WORK TASK
Beginning with the line that holds "You are a computer-use" and ending with the last line of the entries below, copy every line exactly and nothing else, with the pictures left out.

AVAILABLE DATA
━━━━━━━━━━
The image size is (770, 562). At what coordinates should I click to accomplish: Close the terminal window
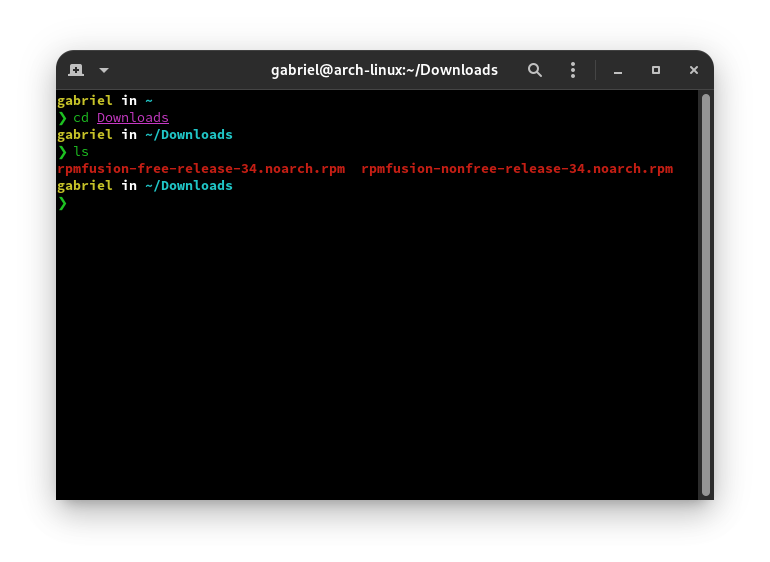(693, 70)

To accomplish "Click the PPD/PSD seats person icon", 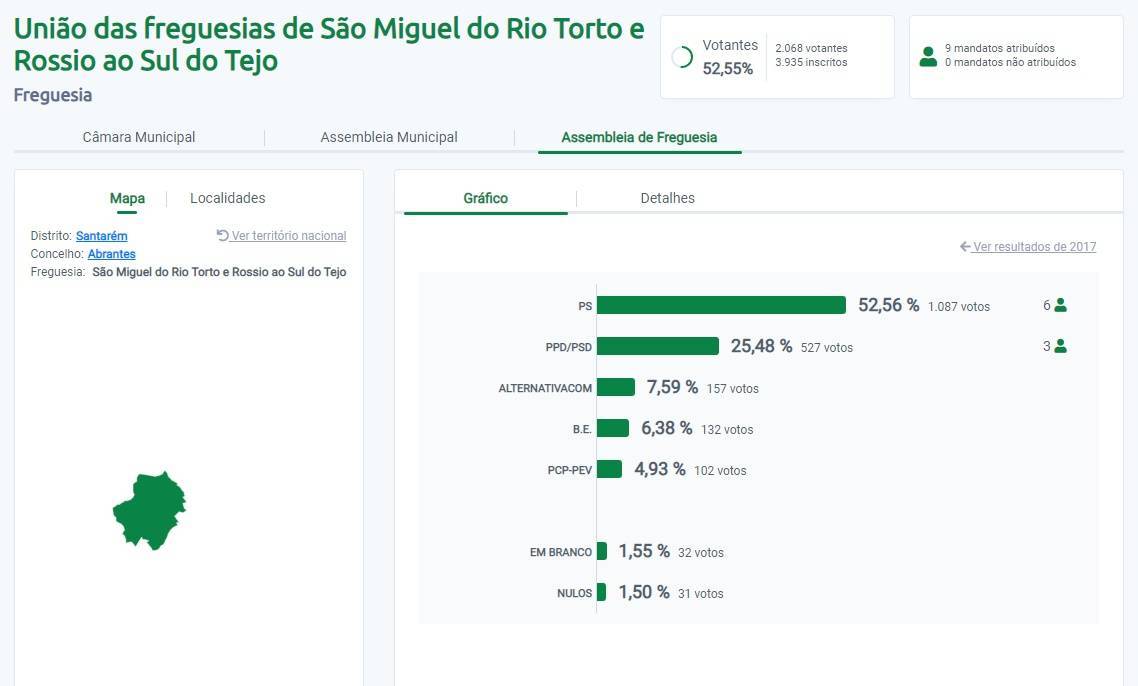I will pyautogui.click(x=1061, y=346).
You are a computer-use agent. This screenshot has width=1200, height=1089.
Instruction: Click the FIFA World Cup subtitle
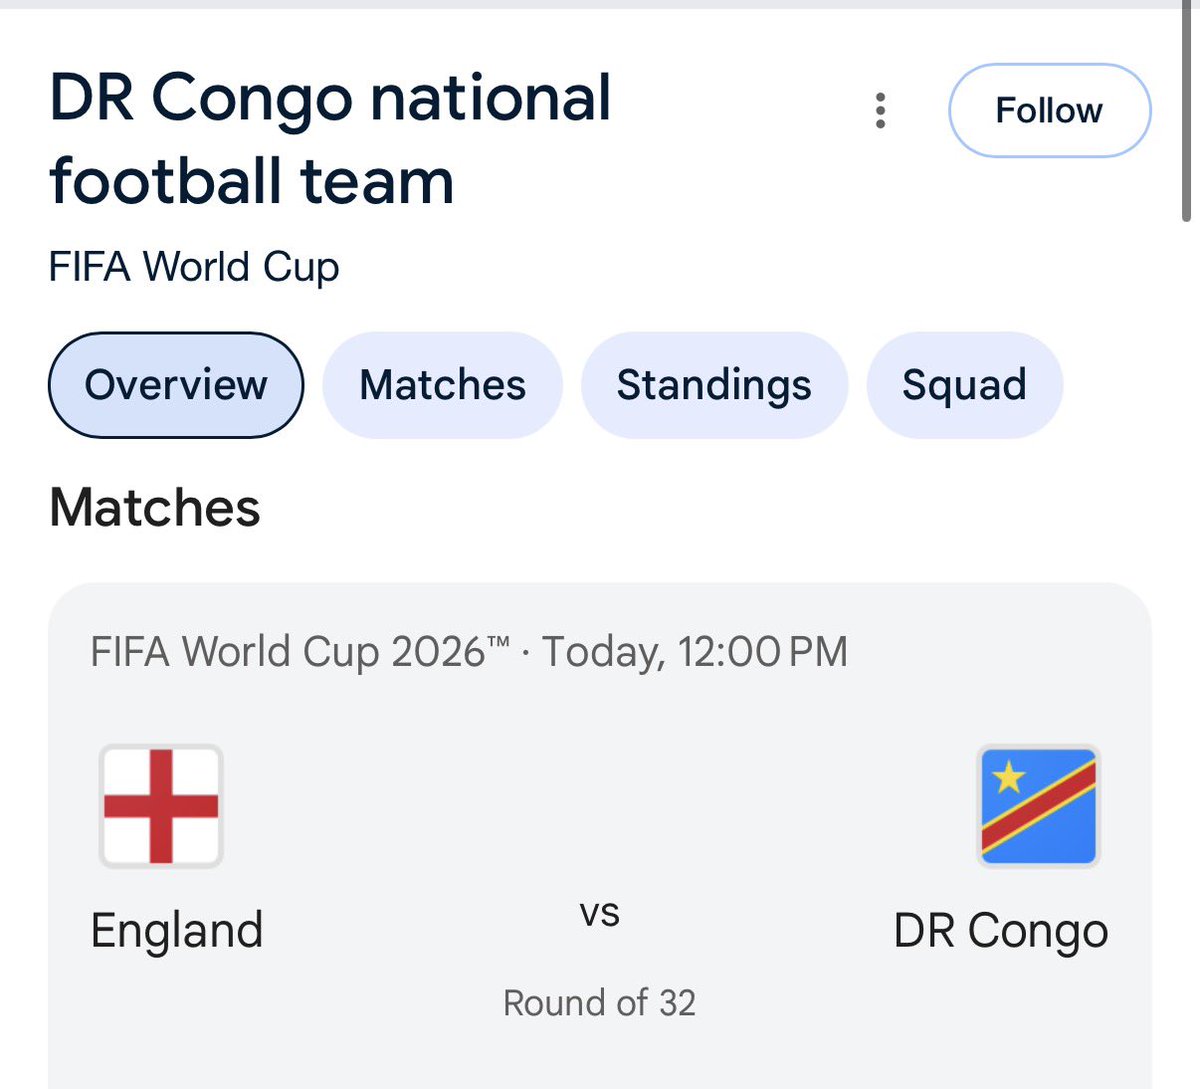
━━━━━━━━━━
EXERCISE SOLUTION
You are a computer-use agent. This screenshot has width=1200, height=1089.
Instruction: Click the FIFA World Cup subtitle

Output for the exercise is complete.